The output should consist solely of the line containing "Task: Collapse node #112 using its title dot" and all lines after it through the final line of the entries below, reproduced exactly.

▶ _Information provided_
◇ ◇ ◇

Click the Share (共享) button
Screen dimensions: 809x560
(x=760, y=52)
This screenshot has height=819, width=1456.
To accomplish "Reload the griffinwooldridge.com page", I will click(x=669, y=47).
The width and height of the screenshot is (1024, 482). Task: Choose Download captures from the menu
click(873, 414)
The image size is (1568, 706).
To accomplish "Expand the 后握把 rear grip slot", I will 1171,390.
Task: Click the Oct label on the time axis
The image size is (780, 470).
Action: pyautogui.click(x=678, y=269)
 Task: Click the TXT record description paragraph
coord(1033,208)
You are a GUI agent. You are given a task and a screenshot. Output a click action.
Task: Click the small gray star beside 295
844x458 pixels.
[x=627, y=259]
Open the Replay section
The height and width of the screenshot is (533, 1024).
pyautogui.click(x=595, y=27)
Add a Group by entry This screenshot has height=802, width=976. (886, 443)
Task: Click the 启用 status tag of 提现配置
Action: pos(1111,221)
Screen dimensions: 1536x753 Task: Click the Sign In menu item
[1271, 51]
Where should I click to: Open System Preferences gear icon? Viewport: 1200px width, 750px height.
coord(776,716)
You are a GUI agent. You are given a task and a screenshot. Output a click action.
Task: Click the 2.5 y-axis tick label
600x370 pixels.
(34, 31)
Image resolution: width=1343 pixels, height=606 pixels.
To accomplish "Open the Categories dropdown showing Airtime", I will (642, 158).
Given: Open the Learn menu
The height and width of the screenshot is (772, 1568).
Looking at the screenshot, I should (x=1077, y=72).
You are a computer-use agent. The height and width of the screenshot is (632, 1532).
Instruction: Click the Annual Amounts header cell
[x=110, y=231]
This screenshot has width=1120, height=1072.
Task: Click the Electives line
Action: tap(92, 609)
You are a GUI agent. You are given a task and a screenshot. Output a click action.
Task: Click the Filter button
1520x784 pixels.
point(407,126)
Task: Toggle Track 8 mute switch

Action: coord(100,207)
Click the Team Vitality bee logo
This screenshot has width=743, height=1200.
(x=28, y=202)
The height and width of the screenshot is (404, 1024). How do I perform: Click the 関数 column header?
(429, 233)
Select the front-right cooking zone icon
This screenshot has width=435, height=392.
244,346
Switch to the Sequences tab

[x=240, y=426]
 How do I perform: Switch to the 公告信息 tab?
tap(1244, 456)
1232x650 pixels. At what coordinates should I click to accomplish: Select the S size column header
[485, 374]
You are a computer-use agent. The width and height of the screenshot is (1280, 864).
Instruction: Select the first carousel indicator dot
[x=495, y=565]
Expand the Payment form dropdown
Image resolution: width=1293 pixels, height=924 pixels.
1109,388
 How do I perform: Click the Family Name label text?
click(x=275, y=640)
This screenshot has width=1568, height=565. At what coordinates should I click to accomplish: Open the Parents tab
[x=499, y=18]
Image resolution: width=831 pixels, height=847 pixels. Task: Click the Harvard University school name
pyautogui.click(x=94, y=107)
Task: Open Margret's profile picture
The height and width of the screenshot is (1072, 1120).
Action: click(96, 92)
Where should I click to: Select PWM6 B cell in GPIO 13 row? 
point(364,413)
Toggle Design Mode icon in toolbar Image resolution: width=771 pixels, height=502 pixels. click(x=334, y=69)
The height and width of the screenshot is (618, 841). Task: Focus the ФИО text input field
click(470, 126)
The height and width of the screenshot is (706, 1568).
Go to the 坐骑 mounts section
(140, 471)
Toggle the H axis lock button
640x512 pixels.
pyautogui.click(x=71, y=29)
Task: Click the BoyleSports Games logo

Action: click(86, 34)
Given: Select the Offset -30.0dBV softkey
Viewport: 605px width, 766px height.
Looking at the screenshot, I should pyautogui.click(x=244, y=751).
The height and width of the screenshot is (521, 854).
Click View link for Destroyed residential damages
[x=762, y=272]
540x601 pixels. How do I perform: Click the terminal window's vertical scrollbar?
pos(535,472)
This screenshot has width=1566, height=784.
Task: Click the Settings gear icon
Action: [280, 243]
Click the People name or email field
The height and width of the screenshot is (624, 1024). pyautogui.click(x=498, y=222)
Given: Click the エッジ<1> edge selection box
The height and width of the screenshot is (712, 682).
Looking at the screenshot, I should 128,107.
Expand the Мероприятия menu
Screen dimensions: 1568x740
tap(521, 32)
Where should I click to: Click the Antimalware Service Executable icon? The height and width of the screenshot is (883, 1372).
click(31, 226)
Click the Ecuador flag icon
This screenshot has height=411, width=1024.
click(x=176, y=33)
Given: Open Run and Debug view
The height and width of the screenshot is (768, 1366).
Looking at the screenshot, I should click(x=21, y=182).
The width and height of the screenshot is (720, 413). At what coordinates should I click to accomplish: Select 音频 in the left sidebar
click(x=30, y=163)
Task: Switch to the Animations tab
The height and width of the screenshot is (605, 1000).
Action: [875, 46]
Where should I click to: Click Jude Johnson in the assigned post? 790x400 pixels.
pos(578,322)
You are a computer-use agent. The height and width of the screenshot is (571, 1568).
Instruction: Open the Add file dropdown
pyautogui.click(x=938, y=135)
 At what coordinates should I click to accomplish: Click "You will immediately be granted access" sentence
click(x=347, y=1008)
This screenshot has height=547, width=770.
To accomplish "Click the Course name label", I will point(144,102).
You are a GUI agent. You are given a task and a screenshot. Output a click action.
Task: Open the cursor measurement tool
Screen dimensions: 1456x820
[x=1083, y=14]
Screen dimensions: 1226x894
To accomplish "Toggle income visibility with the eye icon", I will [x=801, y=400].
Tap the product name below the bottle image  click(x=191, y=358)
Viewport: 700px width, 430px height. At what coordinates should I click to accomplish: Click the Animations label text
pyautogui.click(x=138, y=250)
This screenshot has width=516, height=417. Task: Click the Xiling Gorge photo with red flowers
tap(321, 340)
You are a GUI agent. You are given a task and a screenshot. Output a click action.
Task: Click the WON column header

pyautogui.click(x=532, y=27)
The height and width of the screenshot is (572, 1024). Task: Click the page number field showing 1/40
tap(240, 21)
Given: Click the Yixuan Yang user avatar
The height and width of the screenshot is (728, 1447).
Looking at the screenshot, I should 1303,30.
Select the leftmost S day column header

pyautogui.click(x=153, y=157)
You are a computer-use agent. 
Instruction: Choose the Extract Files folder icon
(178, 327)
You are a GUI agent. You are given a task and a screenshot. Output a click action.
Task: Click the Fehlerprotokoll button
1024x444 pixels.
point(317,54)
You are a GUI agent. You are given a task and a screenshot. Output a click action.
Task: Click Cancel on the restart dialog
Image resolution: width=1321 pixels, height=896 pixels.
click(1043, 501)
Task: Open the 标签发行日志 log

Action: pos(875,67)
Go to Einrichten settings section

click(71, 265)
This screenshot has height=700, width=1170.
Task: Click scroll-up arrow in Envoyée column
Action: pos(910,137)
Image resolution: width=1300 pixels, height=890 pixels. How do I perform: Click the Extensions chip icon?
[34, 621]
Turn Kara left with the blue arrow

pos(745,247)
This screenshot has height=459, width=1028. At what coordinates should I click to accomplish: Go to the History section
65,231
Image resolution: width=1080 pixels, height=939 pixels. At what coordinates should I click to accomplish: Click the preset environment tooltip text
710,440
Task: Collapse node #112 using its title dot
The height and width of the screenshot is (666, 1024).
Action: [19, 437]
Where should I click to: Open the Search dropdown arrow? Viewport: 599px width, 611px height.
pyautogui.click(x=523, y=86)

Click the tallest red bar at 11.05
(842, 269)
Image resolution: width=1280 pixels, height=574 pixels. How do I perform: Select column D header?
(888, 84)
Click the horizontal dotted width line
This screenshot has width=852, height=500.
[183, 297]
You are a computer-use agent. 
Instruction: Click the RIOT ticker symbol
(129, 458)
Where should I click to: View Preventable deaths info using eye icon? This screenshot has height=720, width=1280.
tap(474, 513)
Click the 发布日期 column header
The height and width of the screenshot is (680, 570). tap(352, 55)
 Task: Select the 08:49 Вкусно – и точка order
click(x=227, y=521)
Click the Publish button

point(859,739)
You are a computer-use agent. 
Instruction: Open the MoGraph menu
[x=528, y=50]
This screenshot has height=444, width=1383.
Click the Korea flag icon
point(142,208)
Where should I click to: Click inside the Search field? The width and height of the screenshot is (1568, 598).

◇ ◇ ◇

▶ _Reply_
Task: Collapse node #112 using its title dot
The height and width of the screenshot is (666, 1024).
Action: [19, 437]
Where should I click to: Open the Search dropdown arrow? Viewport: 599px width, 611px height.
pyautogui.click(x=523, y=86)

Click the tallest red bar at 11.05
(842, 269)
Image resolution: width=1280 pixels, height=574 pixels. How do I perform: Select column D header?
(888, 84)
Click the horizontal dotted width line
This screenshot has width=852, height=500.
[183, 297]
You are a computer-use agent. 
Instruction: Click the RIOT ticker symbol
(129, 458)
Where should I click to: View Preventable deaths info using eye icon? This screenshot has height=720, width=1280.
tap(474, 513)
Click the 发布日期 column header
The height and width of the screenshot is (680, 570). tap(352, 55)
 Task: Select the 08:49 Вкусно – и точка order
click(x=227, y=521)
Click the Publish button

point(859,739)
You are a computer-use agent. 
Instruction: Open the MoGraph menu
[x=528, y=50]
This screenshot has height=444, width=1383.
Click the Korea flag icon
point(142,208)
Where should I click to: Click inside the Search field? The width and height of the screenshot is (1568, 598).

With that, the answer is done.